#### Goal of the exercise:
Copy exactly, and only, the lines from the line containing "This screenshot has height=902, width=1140." through the last line of the records below, both included.

#### Records from a data source:
* * * * * * * * *
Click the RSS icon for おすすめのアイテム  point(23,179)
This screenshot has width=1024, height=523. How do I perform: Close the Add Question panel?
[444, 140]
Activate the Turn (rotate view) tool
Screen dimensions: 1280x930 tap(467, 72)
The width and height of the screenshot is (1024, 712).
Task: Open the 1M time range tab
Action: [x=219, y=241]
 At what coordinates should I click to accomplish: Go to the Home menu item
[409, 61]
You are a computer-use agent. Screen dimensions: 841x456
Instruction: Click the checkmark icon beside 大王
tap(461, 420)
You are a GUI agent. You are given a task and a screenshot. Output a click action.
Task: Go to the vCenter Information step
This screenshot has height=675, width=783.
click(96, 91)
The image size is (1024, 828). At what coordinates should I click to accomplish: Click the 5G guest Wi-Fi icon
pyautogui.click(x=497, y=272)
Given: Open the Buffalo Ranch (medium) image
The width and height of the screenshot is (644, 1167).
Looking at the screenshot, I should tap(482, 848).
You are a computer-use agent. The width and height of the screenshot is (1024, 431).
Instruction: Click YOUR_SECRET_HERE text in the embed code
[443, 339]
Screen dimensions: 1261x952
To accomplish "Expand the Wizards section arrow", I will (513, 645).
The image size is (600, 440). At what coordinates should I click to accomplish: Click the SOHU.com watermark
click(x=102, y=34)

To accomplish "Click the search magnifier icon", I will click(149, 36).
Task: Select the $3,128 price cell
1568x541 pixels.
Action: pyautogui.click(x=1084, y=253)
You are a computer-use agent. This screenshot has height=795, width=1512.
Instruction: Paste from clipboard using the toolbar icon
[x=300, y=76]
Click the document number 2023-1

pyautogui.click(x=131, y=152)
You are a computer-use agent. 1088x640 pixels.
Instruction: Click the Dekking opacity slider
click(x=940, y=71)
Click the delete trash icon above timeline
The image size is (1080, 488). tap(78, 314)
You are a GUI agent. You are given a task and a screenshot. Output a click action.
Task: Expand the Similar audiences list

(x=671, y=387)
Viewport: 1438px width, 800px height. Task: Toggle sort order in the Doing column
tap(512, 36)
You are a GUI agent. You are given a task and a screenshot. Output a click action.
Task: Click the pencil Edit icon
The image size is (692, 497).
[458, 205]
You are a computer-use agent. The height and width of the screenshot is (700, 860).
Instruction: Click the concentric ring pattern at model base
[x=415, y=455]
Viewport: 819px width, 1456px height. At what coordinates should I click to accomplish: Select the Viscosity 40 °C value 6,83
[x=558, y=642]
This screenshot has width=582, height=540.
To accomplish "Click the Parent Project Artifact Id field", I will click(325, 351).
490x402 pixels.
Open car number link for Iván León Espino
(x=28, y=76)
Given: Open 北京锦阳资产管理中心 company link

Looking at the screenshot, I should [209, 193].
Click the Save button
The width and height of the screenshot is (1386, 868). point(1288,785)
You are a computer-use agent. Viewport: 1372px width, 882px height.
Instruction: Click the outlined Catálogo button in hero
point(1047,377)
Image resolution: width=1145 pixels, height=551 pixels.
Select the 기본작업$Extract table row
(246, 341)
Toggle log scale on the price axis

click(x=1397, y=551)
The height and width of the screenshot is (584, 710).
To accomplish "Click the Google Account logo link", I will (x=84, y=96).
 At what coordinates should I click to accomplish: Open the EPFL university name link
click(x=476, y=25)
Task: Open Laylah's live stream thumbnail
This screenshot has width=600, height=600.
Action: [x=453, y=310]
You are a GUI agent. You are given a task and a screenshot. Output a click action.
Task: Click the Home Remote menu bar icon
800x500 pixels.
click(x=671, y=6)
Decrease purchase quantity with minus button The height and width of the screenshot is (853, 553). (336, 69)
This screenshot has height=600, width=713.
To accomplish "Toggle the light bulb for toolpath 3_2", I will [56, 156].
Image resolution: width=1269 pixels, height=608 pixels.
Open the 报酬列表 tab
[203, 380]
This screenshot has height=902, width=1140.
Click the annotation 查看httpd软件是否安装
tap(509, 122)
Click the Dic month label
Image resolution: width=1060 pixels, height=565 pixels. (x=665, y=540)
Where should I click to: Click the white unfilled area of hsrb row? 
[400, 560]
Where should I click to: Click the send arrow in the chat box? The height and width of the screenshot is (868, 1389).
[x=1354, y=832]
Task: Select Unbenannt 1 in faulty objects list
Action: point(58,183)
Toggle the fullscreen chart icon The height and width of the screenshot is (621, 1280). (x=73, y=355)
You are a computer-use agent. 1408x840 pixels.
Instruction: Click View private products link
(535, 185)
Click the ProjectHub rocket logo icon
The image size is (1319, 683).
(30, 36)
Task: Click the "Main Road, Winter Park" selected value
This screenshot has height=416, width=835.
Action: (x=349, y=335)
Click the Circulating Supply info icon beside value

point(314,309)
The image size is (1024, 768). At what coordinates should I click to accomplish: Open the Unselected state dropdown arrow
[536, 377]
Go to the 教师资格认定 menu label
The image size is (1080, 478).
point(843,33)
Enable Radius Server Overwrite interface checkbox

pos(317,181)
* * * * * * * * *
#### Answer below:
This screenshot has height=902, width=1140.
Click the annotation 查看httpd软件是否安装
tap(509, 122)
Click the Dic month label
Image resolution: width=1060 pixels, height=565 pixels. (x=665, y=540)
Where should I click to: Click the white unfilled area of hsrb row? 
[400, 560]
Where should I click to: Click the send arrow in the chat box? The height and width of the screenshot is (868, 1389).
[x=1354, y=832]
Task: Select Unbenannt 1 in faulty objects list
Action: point(58,183)
Toggle the fullscreen chart icon The height and width of the screenshot is (621, 1280). (x=73, y=355)
You are a computer-use agent. 1408x840 pixels.
Instruction: Click View private products link
(535, 185)
Click the ProjectHub rocket logo icon
The image size is (1319, 683).
(30, 36)
Task: Click the "Main Road, Winter Park" selected value
This screenshot has height=416, width=835.
Action: (x=349, y=335)
Click the Circulating Supply info icon beside value

point(314,309)
The image size is (1024, 768). At what coordinates should I click to accomplish: Open the Unselected state dropdown arrow
[536, 377]
Go to the 教师资格认定 menu label
The image size is (1080, 478).
point(843,33)
Enable Radius Server Overwrite interface checkbox

pos(317,181)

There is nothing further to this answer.